Texte fourni:
Le 16 janvier 2003, Getu Hagos, jeune Ethiopien de 23 ans plutôt athlétique, mais surtout prêt à tout pour échapper à l’expulsion qu’il redoutait, est mort d’avoir passé vingt longues minutes le torse plié sous la pression de ses épaules, la tête touchant les cuisses, maintenu de force et menotté dans un siège d’avion à la ceinture serrée.
Hier après-midi, les trois policiers de la PAF qui devait assurer l’embarquement du « non admis sur le sol français » étaient jugés au tribunal correctionnel de Bobigny (Seine-Saint-Denis), poursuivis pour un homicide involontaire. Hagos n’a pas reçu de coups, n’a fait les frais d’aucune violence gratuite, mais les experts ont clairement désigné la cause du malaise auquel il a succombé, à quelques minutes du décollage : un « arrêt cardio-respiratoire dû à un appui marqué et la flexion de la tête sur le cou ». Entre les termes cliniques et ceux des règlements policiers, le point commun fut que la force, peut-être nécessaire pour maîtriser cet homme si virulent, fut sans doute aussi démesurée. Les magistrats rendront leur jugement le 23 novembre.

Données présentées:
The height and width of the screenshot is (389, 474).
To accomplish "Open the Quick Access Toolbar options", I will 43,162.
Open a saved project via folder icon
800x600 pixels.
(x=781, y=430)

Consignes d'exercice:
• a. Dans le texte sur la mort de Getu Hagos, indiquez à quelle date les magistrats rendront leur jugement.
• b. Poursuivez le texte sur la mort de Getu Hagos à la suite de sa dernière phrase.
Le matériel placé après le texte ne sert à rien ici.

Réponses de l'activité:
• a. Le 23 novembre.

• b.
La substitut du procureur Nadine Perrin a demandé une peine de principe, avec sursis et d’une durée laissée au choix des juges pour les deux policiers qui maintenaient au plus près Getu Hagos. Le troisième, physiquement séparé par une rangée de sièges, n’aurait pu pratiquement « participer aux gestes qui ont causé la mort de Getu Hagos », a estimé Mme Perrin en l’épargnant de toute réquisition.
Droits, debout, affirmatifs, les trois policiers contestent les témoignages des personnels de bord évoquant que deux d’entre eux s’étaient littéralement assis sur le dos du jeune homme. Une telle pratique serait autrement moins légale que la pression « fréquemment employée lorsque les gens sont très virulents », a répété l’un d’eux. En janvier 2003, le jeune gardien de la paix de 23 ans avait le statut de chef d’escorte ; avant Getu Hagos il avait escorté plus de 60 expulsés réputés difficiles.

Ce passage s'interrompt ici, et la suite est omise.